WORK INSTRUCTIONS:
Since only the written part is wanted, repeat the records exactly and omit the pictures.

DATA:
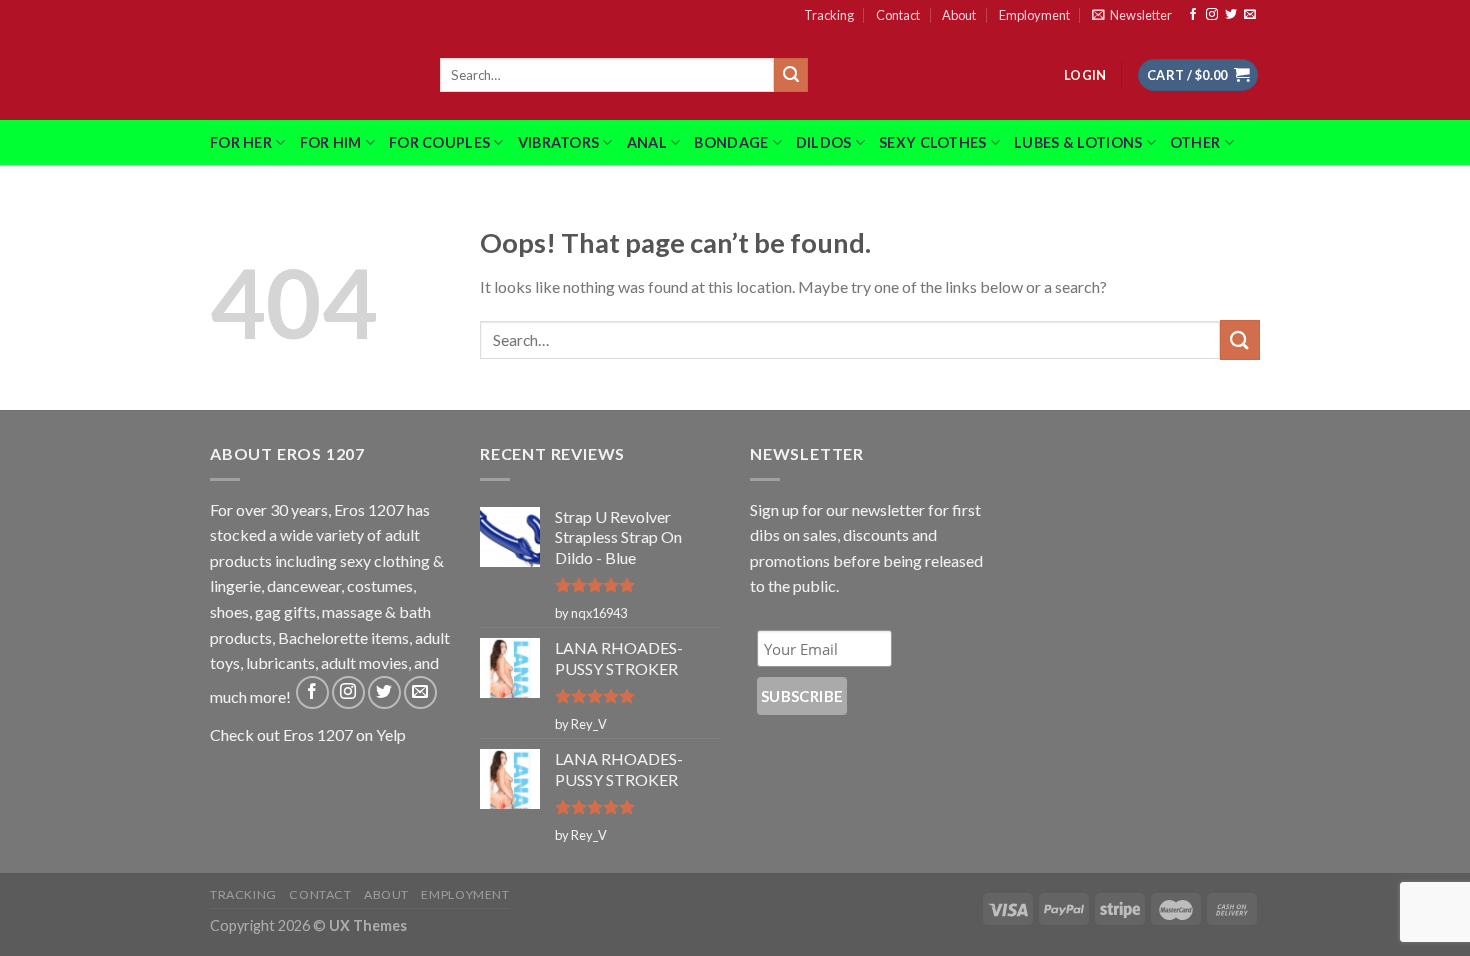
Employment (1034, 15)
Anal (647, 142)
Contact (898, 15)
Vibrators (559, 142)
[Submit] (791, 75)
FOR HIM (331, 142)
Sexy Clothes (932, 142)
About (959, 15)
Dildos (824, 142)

SOLUTION TO THE EXERCISE:
Employment (1034, 15)
Anal (647, 142)
Contact (898, 15)
Vibrators (559, 142)
[Submit] (791, 75)
FOR HIM (331, 142)
Sexy Clothes (932, 142)
About (959, 15)
Dildos (824, 142)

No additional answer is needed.